The resulting standards or guidelines are mainly aiming at improved content re-use and interoperability under a global mark-up, global usability and global design philosophy. The development from an information society into a global knowledge society cannot occur without technical-industrial standards as well as methodology standards. Parallel to the standardisation efforts, activities are undertaken to establish content infrastructures for content creation and distribution, which is also supporting UNESCO’s efforts for the universal availability of knowledge and universal access to information in cyberspace. Combining ICT solutions (some under an open source philosophy) with language and knowledge engineering approaches, as well as with terminological methods would even allow for a symbiosis between the needs of developing communities for advanced methods and tools on the one hand, and the needs of technologically and economically advanced communities for inexpensive knowledge organisation and content creation on the other hand.
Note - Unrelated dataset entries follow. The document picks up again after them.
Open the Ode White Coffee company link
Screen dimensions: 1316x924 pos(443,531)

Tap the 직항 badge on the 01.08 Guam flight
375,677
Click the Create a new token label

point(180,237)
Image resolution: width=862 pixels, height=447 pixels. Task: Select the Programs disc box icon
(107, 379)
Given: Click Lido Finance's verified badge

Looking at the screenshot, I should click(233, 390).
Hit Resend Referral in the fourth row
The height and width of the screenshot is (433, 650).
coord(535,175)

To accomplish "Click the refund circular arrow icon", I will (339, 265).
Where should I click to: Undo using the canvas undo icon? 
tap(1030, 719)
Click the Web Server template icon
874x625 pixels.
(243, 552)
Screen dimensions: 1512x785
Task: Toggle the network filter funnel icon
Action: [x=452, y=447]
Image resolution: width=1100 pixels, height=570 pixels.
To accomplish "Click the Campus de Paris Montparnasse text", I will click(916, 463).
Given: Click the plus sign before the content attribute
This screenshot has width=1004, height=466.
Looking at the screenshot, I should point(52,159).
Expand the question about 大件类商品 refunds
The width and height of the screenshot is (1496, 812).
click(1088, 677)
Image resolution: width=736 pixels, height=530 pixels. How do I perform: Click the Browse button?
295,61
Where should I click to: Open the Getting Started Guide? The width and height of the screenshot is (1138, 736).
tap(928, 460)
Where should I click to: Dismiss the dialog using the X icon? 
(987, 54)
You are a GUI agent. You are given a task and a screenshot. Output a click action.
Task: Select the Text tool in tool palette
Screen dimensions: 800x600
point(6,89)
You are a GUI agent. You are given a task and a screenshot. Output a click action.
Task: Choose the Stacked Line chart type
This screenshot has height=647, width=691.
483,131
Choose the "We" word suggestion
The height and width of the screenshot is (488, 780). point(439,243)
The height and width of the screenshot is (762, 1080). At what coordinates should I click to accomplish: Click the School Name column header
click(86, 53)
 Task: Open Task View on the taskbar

The cost of language in the enterprise

Until recently a concrete method to calculate the cost of ‘language’, in order to be in a position to argue the usefulness or even the need to invest in ‘infrastructural’ measures with respect to corporate language in general and in terminology management in particular, was lacking. This usefulness/need to invest in language and knowledge infrastructures does not only concern so-called word workers (such as scientific authors, technical documentalists, technical writers/editors, specialised journalists, specialised translators, localizers, terminologists, etc., who prominently use ‘words’ in their professional activities based on communication in written form), but to all professionals, who deal with information and knowledge (i.e. any ‘knowledge worker’) in their work.

The examples for ‘catastrophic’ consequences of deficient language use abound. But in the eyes of decision makers this ‘anecdotic evidence’ only creates uneasiness, because these ‘negative examples’ do not help to find systematic solutions to the underlying problem: how to ensure the quality (especially consistency and coherence) of corporate language and knowledge as part of a ‘strategic survival strategy’ on the increasingly competitive markets. Beside, they do not show any systemic approach not only with respect to measures to avoid such ‘catastrophes’ in the future, but also in direction of arriving at a ‘measurable’ cost-saving effect. Only the latter would turn the negative argument of unavoidable ‘effort=investment=cost’ into the positive argument of overall ‘cost-saving’.

E-business – especially in combination with mobile computing resulting in m-commerce – is probably going to change the organisation and operation of enterprises and their business quite radically in the near future. Enterprises and other organisations/institutions will be forced not only to link hitherto separated systems to each other, but to really ‘integrate’ all data processing systems of the organisation. Latest at this point the whole degree of variation in language usage within the organisation will become apparent. It is quite clear that this divergence, inconsistency and incoherence not only bears the uncomforting potential for ‘catastrophes’ due to misunderstandings, but also results in constantly recurring costs in terms of loss of time, etc. The fact that computers will have to talk and understand language to each other via virtual marketplaces in future e-business will aggravate to this problem. Therefore, a much higher degree of unambiguity in language usage – and first of all in the terminology used – will be indispensable in the near future.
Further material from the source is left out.